#### KUTIPAN HALAMAN ####

Pernah juga Pak Menteri ini ngedumel nyalahin warga yang bikin harga masker naik. Yaelah Bapak Menteri ini sudah tidak memberikan solusi malah ngomel, coba bagikan gratis, kan tidak naik harganya. Lagian masker satu-satunya proteksi yang bisa melindungi dari benda kasat mata di saat negara dengan santainya menggampangkan situasi. Bukannya bersiap-siap menghadapi kondisi terburuk malah santainya mengincer wisatawan mancanegara yang batal mengunjungi China, Korea, dan Jepang. Bahkan sampai menggelontorkan dana 500 juta subsidi untuk diskon tiket pesawat biar Indonesia diserbu wisatawan aseng.
Dalam kondisi normal ini sih okay saja. Tapi ini ada wabah global yang membuat semua negara menutup diri sampai Arab Saudi menutup pemasukan dari kolom asetnya untuk sementara dari kunjungan umroh. Lah Indonesia justru galak-galaknya ngincer para wisatawan padahal persiapan menghadapi serangan corona paling kurang. Jadi wajar saja kalau ada warga negaranya yang sampai menimbun masker yang sebelumnya hanya seharga 30 ribu kemudian menjualnya dengan seharga 350 ribu. Wong pemerintahnya saja masih coba-coba nyari profit di tengah siutasi menghimpit.

####

* **LATIHAN 1**: Sajikan baris-baris data, mulai dari baris yang memuat "Task: Open Дт/Кт posting results icon" dan berakhir di baris terakhir data, sebagai CSV dua kolom bernama permintaan dan jawaban, dengan satu baris CSV untuk setiap baris data. Taruh setiap isian dalam tanda kutip, ganti jeda baris dengan spasi, dan jangan sertakan gambarnya.
Baris-baris data berikut tidak ada hubungannya dengan kutipan halaman di atas.

#### DATA YANG DISEDIAKAN ####

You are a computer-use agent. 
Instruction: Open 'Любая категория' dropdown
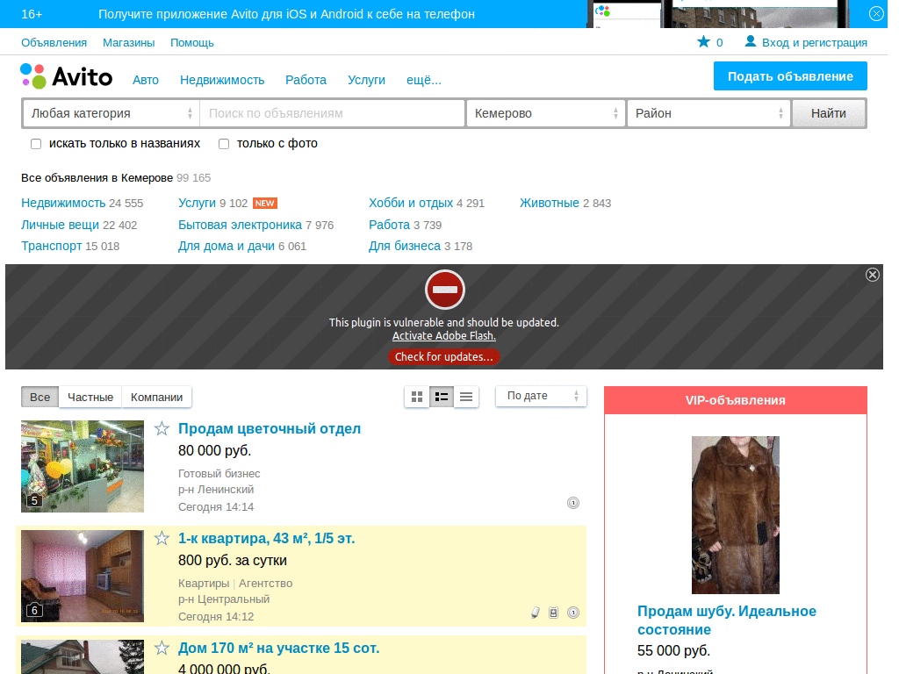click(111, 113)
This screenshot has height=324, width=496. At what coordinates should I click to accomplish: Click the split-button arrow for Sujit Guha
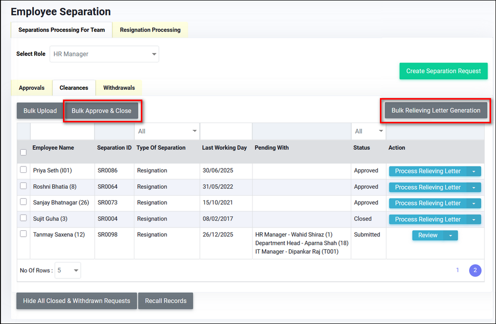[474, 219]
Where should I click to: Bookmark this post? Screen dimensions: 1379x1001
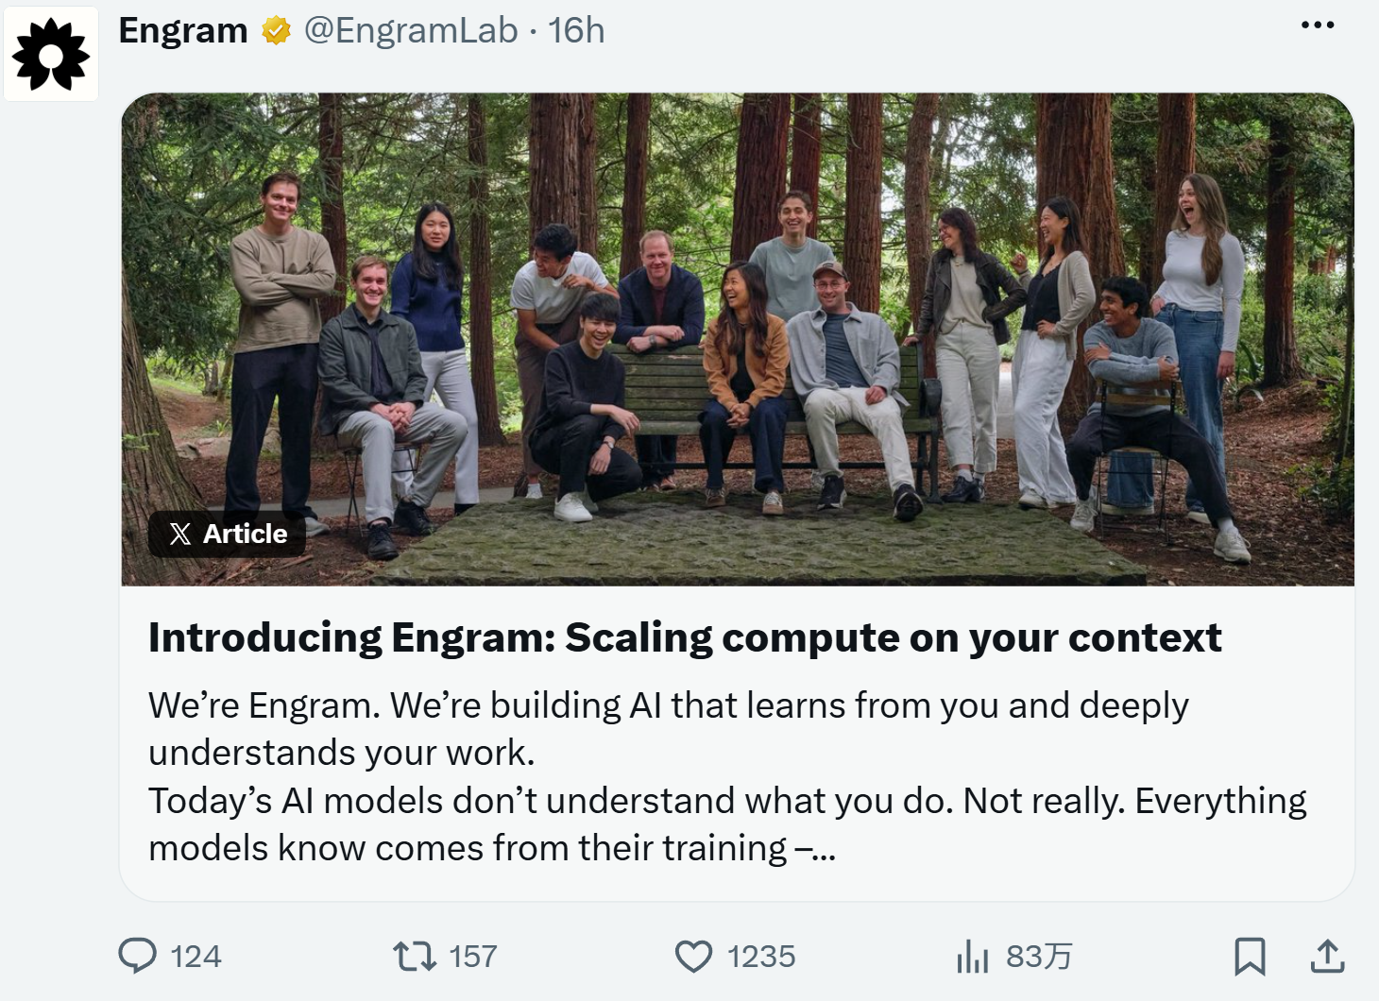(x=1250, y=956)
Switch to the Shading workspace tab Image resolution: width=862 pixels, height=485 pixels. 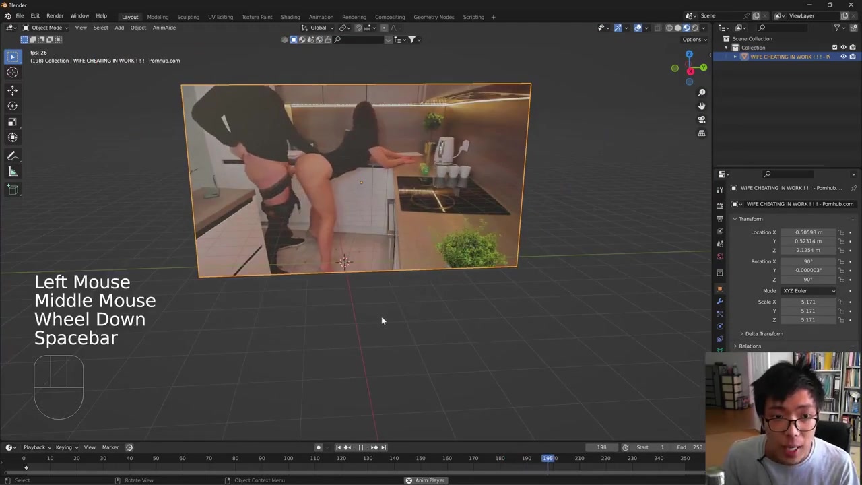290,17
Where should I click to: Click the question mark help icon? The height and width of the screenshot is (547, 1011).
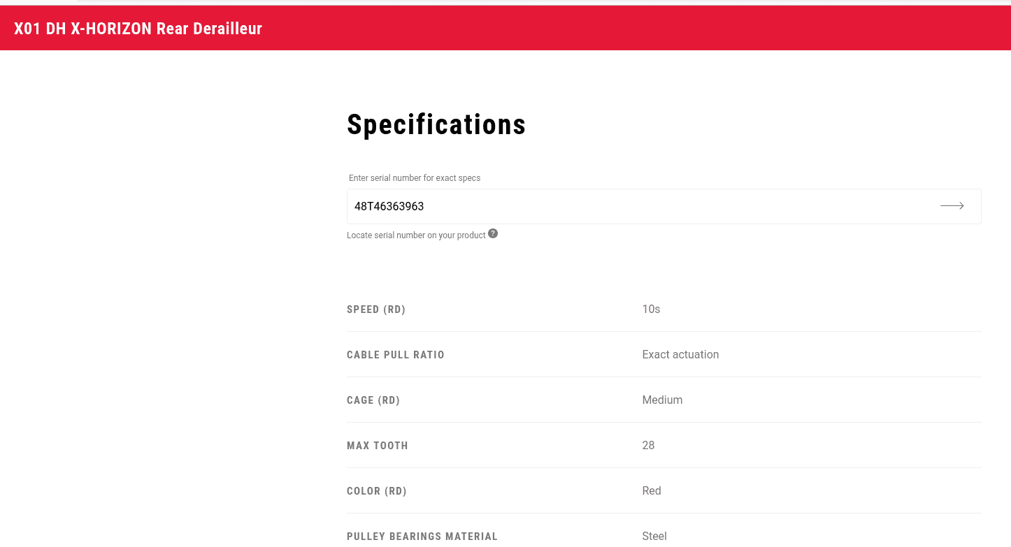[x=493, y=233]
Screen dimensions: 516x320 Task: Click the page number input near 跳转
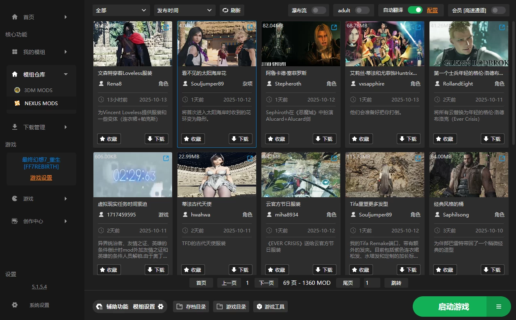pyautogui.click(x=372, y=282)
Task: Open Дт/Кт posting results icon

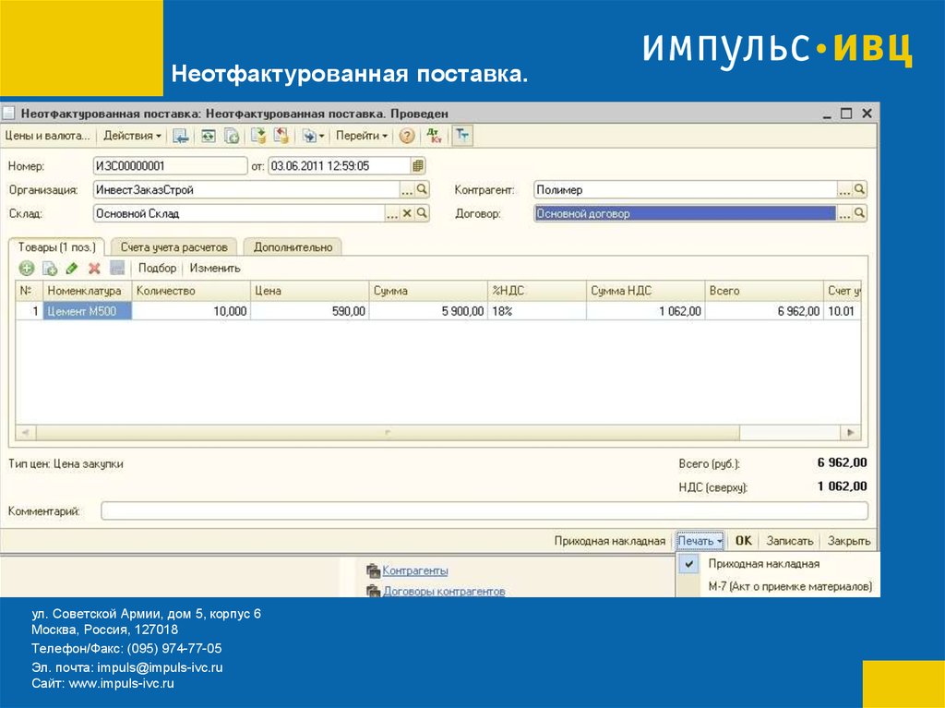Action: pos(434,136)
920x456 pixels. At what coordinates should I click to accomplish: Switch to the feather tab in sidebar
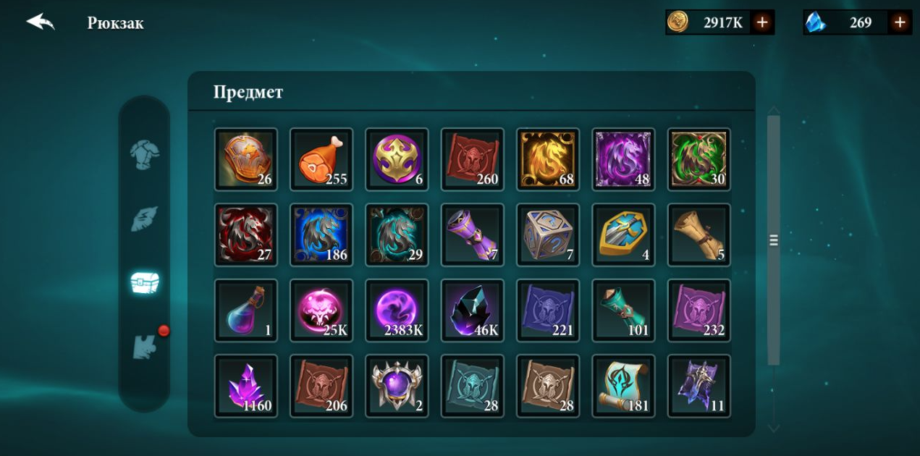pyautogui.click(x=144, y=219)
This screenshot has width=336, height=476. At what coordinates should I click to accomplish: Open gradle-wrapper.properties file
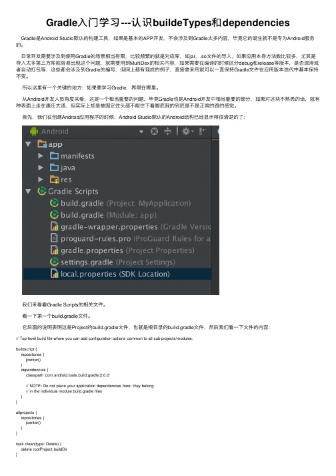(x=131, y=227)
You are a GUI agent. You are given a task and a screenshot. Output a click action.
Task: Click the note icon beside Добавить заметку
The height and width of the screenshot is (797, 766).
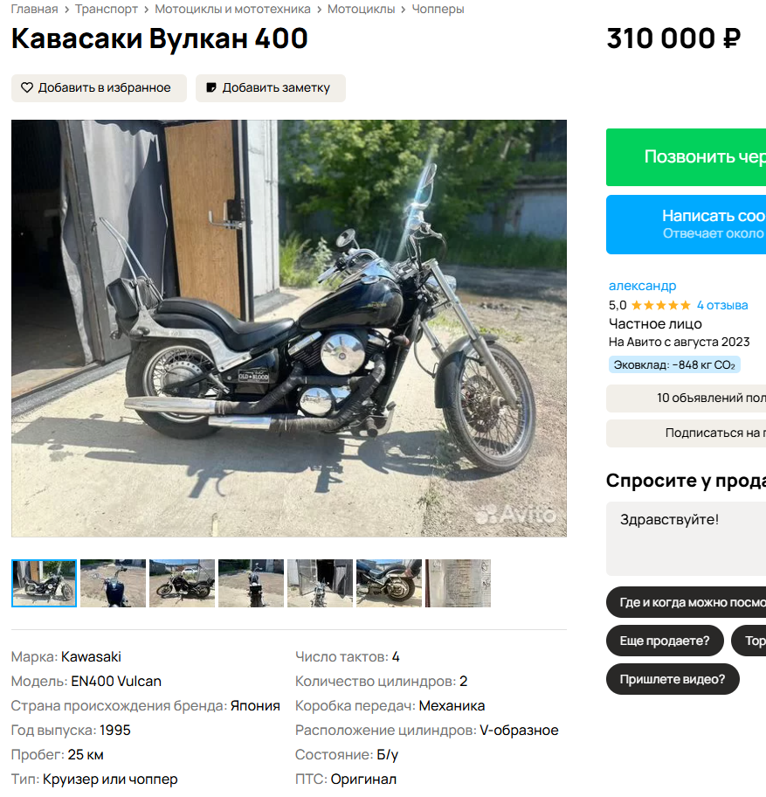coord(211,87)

####

* **LATIHAN 2**: Kutip bagian dari kutipan halaman di atas, mulai dari "Dalam kondisi normal" dan berakhir di "tengah siutasi menghimpit.", tanpa mengubah satu kata pun.

* **JAWABAN YANG DIHARAPKAN 1**:
permintaan,jawaban
"Task: Open Дт/Кт posting results icon","Action: pos(434,136)"
"920x456 pixels. At what coordinates should I click to accomplish: Switch to the feather tab in sidebar","pyautogui.click(x=144, y=219)"
"This screenshot has width=336, height=476. At what coordinates should I click to accomplish: Open gradle-wrapper.properties file","(x=131, y=227)"
"You are a GUI agent. You are given a task and a screenshot. Output a click action. Task: Click the note icon beside Добавить заметку The height and width of the screenshot is (797, 766).","coord(211,87)"

* **JAWABAN YANG DIHARAPKAN 2**:
Dalam kondisi normal ini sih okay saja. Tapi ini ada wabah global yang membuat semua negara menutup diri sampai Arab Saudi menutup pemasukan dari kolom asetnya untuk sementara dari kunjungan umroh. Lah Indonesia justru galak-galaknya ngincer para wisatawan padahal persiapan menghadapi serangan corona paling kurang. Jadi wajar saja kalau ada warga negaranya yang sampai menimbun masker yang sebelumnya hanya seharga 30 ribu kemudian menjualnya dengan seharga 350 ribu. Wong pemerintahnya saja masih coba-coba nyari profit di tengah siutasi menghimpit.